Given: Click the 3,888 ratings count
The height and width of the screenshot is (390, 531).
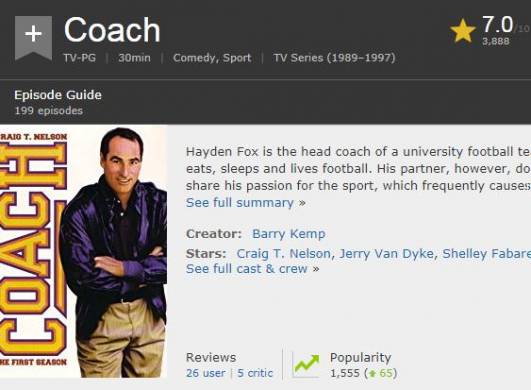Looking at the screenshot, I should [x=496, y=41].
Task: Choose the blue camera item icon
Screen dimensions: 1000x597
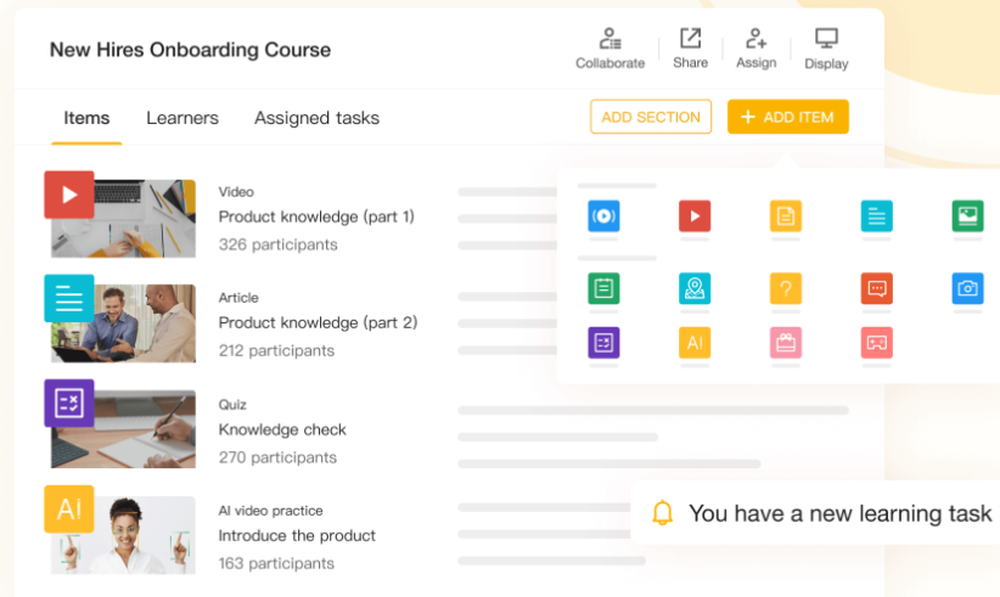Action: pos(967,288)
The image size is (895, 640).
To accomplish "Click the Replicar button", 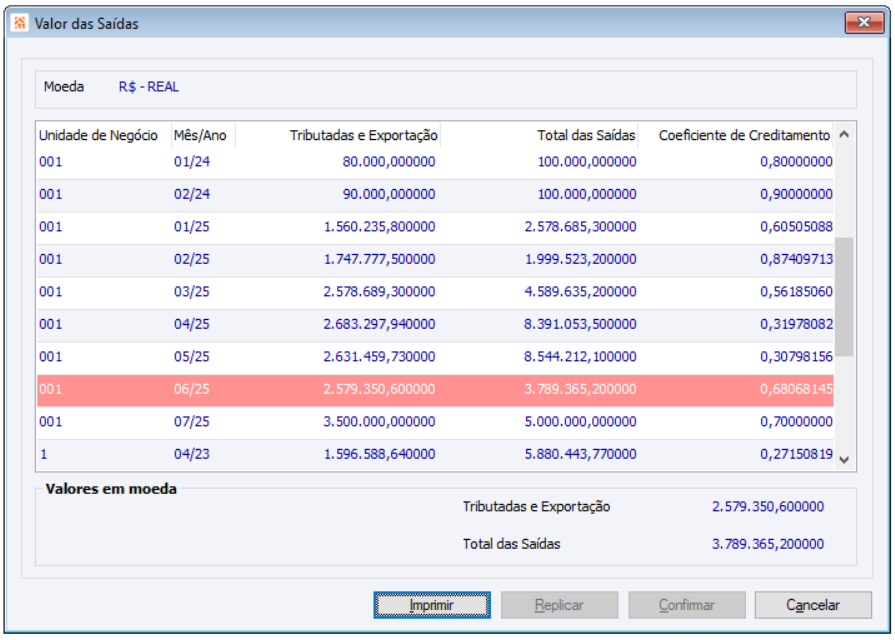I will [559, 605].
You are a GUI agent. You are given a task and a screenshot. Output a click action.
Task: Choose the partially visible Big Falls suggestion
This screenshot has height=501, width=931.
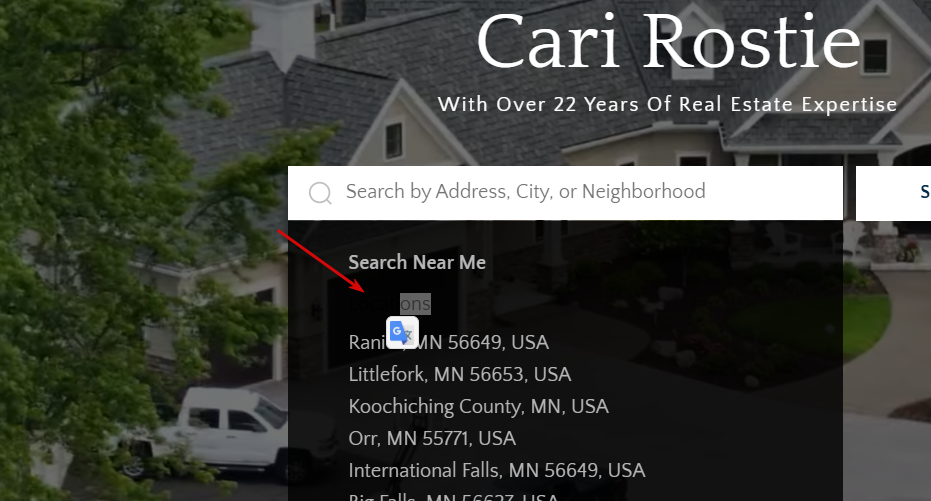coord(453,496)
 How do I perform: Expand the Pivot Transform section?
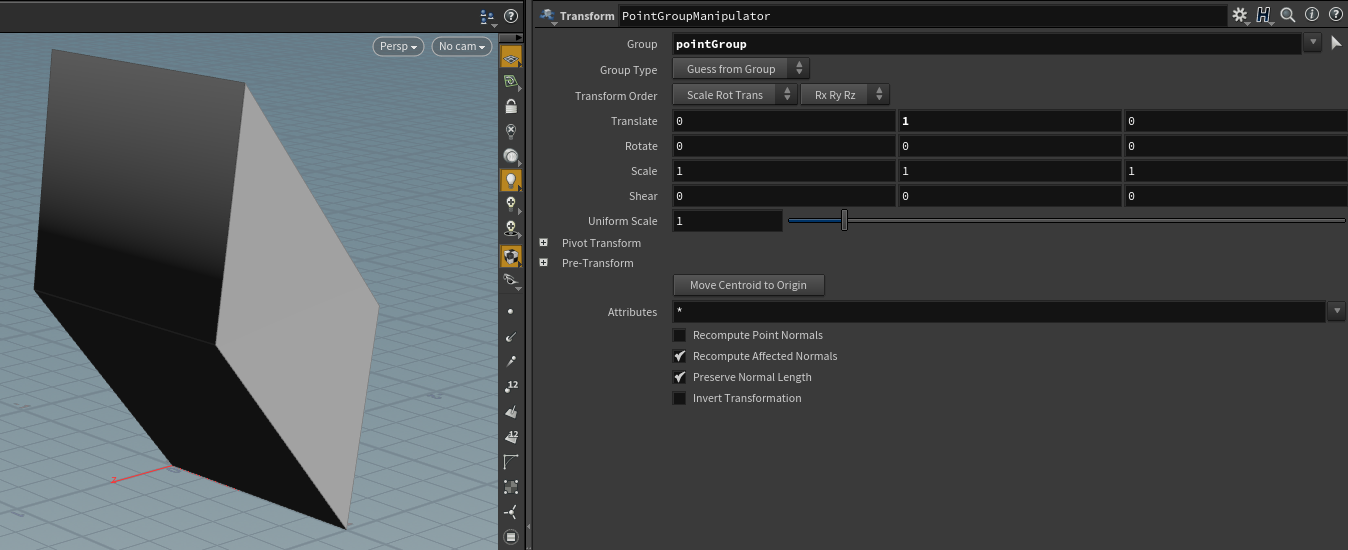point(544,243)
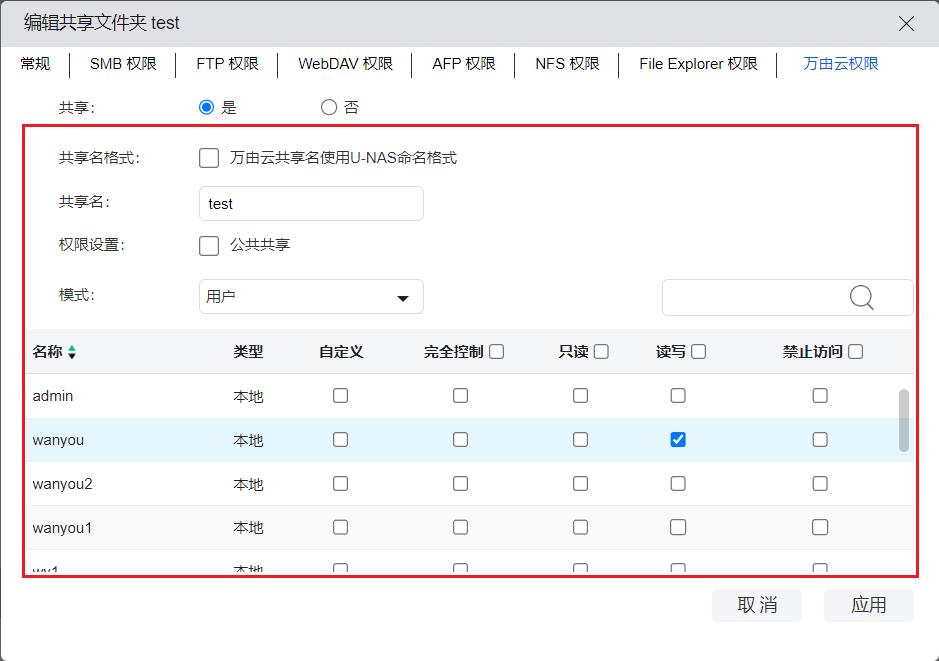Select the 否 sharing radio button
Viewport: 939px width, 661px height.
(x=329, y=107)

□ □ □

What you have to do. Identify every line above that includes the word "Choose", and show those lines.

Reply.
Task: Choose the blue camera item icon
Task: Choose the partially visible Big Falls suggestion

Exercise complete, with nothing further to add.